_Passage_.
(begin)

Planning an overseas meeting or event is part art, part science and a lot of hard work. In a world without boundaries, financial and insurance companies must contend with a complex set of issues to make an international meeting or event go smoothly.
Keri McIntosh, senior vice president of The Castle Group, a full-service meeting planning agency with headquarters in Boston, Massachusetts, says the first question planners need to ask is: Can this location accommodate and service the meeting objectives effectively? It is important to understand the infrastructure of the destination. Also, are the accommodations and service level similar to what the group is used to or what you are expecting? How reliable is the technology and what is the cost? Is the currency exchange favorable? Is English widely spoken? How many international flights are offered per day? How close is the airport to your selected hotel? How many vehicles and what sizes are available from your transportation partner? How safe is the destination for U.S. travelers?
“Another key is to understand the demographics of your audience,” McIntosh says. “For example, what is the size of the group? Are they frequent international travelers or novice travelers? Do any attendees require visas for entry? Are they arriving from predominately one location (i.e. headquarters in New York) or are they traveling to the program from all over the world?”
The larger the group and more varied the participants in terms of demographics, the more complex the planning becomes. Also, understanding the demographics is key to establishing an effective communications plan with the audience. Those who have never traveled internationally may need some additional handholding.
Other key questions to ask include: What is the custom for “gift-giving” and what gifts could cause offense? How do you greet someone: bow, shake hands or with the European two-sided kiss? Certain hand gestures also can be construed as offensive in other countries, and meeting planners need to learn about the hierarchical standings and formalities in the chosen locale. In Germany, for example, it is considered bad manners to address someone by the first name, and it is imperative that you address them by their title: doctor, mister, your excellency.
For Linda Nelson, CMP, president and CEO of To Plan Ahead, cultural considerations are of obvious foremost importance.
“It’s important to have a good knowledge and understanding of the culture and customs of the destination country,” Nelson says. “The things we take for granted in the U.S. may not be available elsewhere. For instance, what are the smoking laws and alcohol laws? What time is dinner typically served? In some countries it may be as late as 10 p.m., or lunch may be the main meal of the day.
“In the U.S., if a person finishes his/her meal before others at the table, the waitperson very often will take their plate away while others are still eating — this is considered bad manners in Europe. Also, planners need to learn what type of food service is typical: Finger or fork buffet? Russian service? Plated? Also, place settings tend to be more formal in Europe with many different knives and forks and glassware. The same knife is never used for more than one course.”

(end)

_Collected material_.
(begin)

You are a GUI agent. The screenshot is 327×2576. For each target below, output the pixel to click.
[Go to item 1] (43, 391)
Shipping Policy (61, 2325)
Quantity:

(end)

_Task instructions_.
(a) In the meeting-planning article, list every type of food service it names.
(b) Rewrite the meeting-planning article from "For Linda Nelson, CMP, president" to "of the day.", putting "host country" in place of "destination country".

_Outputs by task_.
(a) Finger buffet, fork buffet, Russian service, plated

(b)
For Linda Nelson, CMP, president and CEO of To Plan Ahead, cultural considerations are of obvious foremost importance.
“It’s important to have a good knowledge and understanding of the culture and customs of the host country,” Nelson says. “The things we take for granted in the U.S. may not be available elsewhere. For instance, what are the smoking laws and alcohol laws? What time is dinner typically served? In some countries it may be as late as 10 p.m., or lunch may be the main meal of the day.